Les chefs d’État du Mali, du Niger et du Burkina Faso se retrouvent à Bamako du 22 au 23 décembre pour le deuxième sommet de l’Alliance des États du Sahel (AES). Deux ans après la signature de la charte du Liptako-Gourma, ce rendez-vous confirme une trajectoire claire : le divorce avec la CEDEAO est désormais acté, et l’AES s’impose comme un bloc politique, sécuritaire et économique à part entière.
Née d’un pacte de défense collective, l’Alliance se présente comme un outil central dans la lutte contre le terrorisme. En cas d’agression contre l’un de ses membres, les deux autres s’engagent à réagir solidairement. Cette doctrine a été récemment mise à l’épreuve après l’entrée d’un avion militaire nigérian dans l’espace aérien burkinabè, qualifiée par l’AES d’« acte inamical », entraînant une alerte maximale des systèmes de défense de l’Alliance.
Mais au-delà de la sécurité, l’AES accélère sa mutation vers une confédération souveraine.

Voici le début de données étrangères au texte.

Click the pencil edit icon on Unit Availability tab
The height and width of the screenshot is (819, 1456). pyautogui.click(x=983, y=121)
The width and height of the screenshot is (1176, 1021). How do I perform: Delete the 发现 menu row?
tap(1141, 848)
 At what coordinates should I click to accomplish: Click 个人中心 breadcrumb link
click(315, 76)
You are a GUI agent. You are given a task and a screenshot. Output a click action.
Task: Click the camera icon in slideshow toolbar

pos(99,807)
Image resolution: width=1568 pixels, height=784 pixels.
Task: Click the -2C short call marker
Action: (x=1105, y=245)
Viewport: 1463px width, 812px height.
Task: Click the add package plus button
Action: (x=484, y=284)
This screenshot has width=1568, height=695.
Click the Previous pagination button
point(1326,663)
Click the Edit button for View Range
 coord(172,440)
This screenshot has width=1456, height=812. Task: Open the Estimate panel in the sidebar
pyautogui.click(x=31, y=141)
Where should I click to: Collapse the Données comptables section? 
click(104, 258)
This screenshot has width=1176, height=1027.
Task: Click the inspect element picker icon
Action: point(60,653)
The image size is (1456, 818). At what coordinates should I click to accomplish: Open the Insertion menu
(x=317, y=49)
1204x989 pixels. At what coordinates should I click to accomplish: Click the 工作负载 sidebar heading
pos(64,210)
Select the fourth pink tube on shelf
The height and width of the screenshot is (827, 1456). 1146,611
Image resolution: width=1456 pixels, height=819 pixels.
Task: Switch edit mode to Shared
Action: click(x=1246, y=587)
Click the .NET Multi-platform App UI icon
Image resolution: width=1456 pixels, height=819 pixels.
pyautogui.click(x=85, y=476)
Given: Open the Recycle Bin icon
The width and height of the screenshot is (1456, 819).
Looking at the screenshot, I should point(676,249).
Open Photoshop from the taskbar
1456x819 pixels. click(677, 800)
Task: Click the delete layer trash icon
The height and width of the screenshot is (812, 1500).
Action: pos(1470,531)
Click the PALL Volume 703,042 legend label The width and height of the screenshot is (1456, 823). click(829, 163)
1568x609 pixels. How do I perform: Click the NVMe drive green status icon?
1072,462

Intégration humaine, documents biométriques communs, coordination diplomatique et surtout autonomie économique figurent désormais au cœur du projet. La création de la Banque confédérale d’investissement et de développement (BCID-AES), dotée de 500 milliards de FCFA, illustre cette volonté de réduire la dépendance aux bailleurs extérieurs.
Cette affirmation souverainiste s’étend aussi aux ressources minières : réforme du code minier au Mali, nationalisation de la Somaïr au Niger, bras de fer avec Orano, et rééquilibrage assumé du rapport de force avec les multinationales. Une orientation qui marque une rupture profonde avec les schémas économiques hérités.
Malgré ces avancées, les défis demeurent immenses. Les tensions avec les pays voisins persistent, tandis que la menace terroriste continue de mobiliser l’essentiel des ressources. À Bamako, l’enjeu est donc clair : consolider l’unité de l’AES, transformer l’ambition souverainiste en résultats concrets, et inscrire durablement cette Alliance dans le paysage géopolitique sahélien.